La file d’attente s’étend sur un kilomètre. Les traits tirés, Innocent Takura incline le siège de sa voiture pour un petit somme, en attendant son tour pour faire le plein d’essence. “Cette vie est dure, trop dure”, constate ce Zimbabwéen.
Les hommes de la police militaire, coiffés de bérets rouges, sont là pour veiller à l’ordre public et escorter les voitures jusqu’aux pompes de cette station du centre de la capitale Harare. Depuis des mois, les conducteurs attendent des heures, voire des jours, pour acheter du carburant, signe le plus visible de la situation économique et financière catastrophique du pays.
La décision samedi du gouvernement de doubler le prix des carburants, dans l’espoir de réduire la consommation et de lutter contre les trafics, a mis le feu aux poudres et lancé dans les rues du pays des milliers de Zimbabwéens en colère.
“Une augmentation de 150% ! Vous avez déjà vu ça ailleurs dans le monde ? “, fulmine Innocent Takura, épuisé par des années de galère. “C’est pour ça que les gens ont fini par manifester”, explique ce commerçant qui revend des chaussures achetées en Afrique du Sud voisine.
Pour dénoncer l’augmentation spectaculaire des prix des carburants, le principal syndicat du pays (ZCTU) a appelé à une grève générale de trois jours. Les manifestations ont tourné à l’émeute en début de semaine, avec pillages et répression brutale des forces de l’ordre. Au moins trois personnes ont été tuées, selon les autorités.
Etranglé
Le Zimbabwe traverse sa pire crise économique et financière depuis une décennie.Lors de son arrivée au pouvoir fin 2017, après la chute de Robert Mugabe, le nouvel homme fort du pays Emmerson Mnangagwa avait pourtant promis de relancer l’économie.
La réalité est toute autre. Les prix explosent – certains ont triplé en quelque semaines -, le gouvernement peine à régler ses factures, les retraits d’argent dans les banques sont rationnés et les commerces fonctionnent au ralenti, faute de dollars.
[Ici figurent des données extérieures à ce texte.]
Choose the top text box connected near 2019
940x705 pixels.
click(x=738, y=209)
Le Zimbabwe a abandonné en 2009 sa monnaie, le dollar zimbabwéen, qui avait perdu toute valeur à cause de l’hyperinflation et utilise depuis le dollar américain.
L’opération n’a pas longtemps permis de stabiliser l’économie. Très vite, le pays a commencé à manquer de billets verts. En cause, selon les experts, la chute drastique de la production agricole – après une réforme agraire lancée aux début des années 2000 – et de la production industrielle et minière.
Le pays s’est alors retrouvé à importer massivement. “Cela a conduit à une pénurie de dollars, et quand la pénurie est devenue grave, le gouvernement a commencé (en 2016) à imprimer des +bond notes+”, équivalent d’une monnaie locale, explique l’économiste John Robertson.
Mais la population – échaudée par l’expérience de 2009 quand elle avait perdu en une nuit ses économies – a alors commencé à sortir ses dollars du pays.
A genoux
Rapidement, les “bond notes”, officiellement d’une valeur égale au dollar, ont perdu de leur valeur, obligeant les Zimbabwéens à payer par voie électronique.
La réalité quotidienne aujourd’hui est très complexe. Les prix des produits dépendent des moyens de paiement.
Si le client effectue la transaction en dollars, il paie le prix le plus bas. S’il a seulement des “bond notes” ou de la monnaie électronique, le prix est plus élevé.
Pour s’en sortir, les entreprises cherchent par tous les moyens des dollars pour s’approvisionner à l’étranger. Il y a deux semaines, la plus grande brasserie du pays, Delta, a annoncé qu’elle allait vendre ses boissons uniquement en dollars. Sous la pression du gouvernement, elle a toutefois été contrainte d’y renoncer.
“Le pays est à genoux parce qu’il n’y a pas d’industrie, pas d’agriculture (…) Bref, il n’y a pas d’économie”, résume le président de la Chambre de commerce du Zimbabwe, Christopher Mugaga.
“La pression est trop forte. Les gens sont à bout”, prévient Prudence Ndlovu, coincée dans une queue qui s’étire depuis une station-service de la capitale. “C’est un pays très spécial, un pays où vous vous réveillez un jour et où on vous dit que les dollars valent un +bond note+. Mais en fait c’est une blague. C’est comme convertir mon argent en papier toilette”, lance-t-elle. “On a simplement au pouvoir une version plus jeune de Mugabe”, conclut-elle dépitée.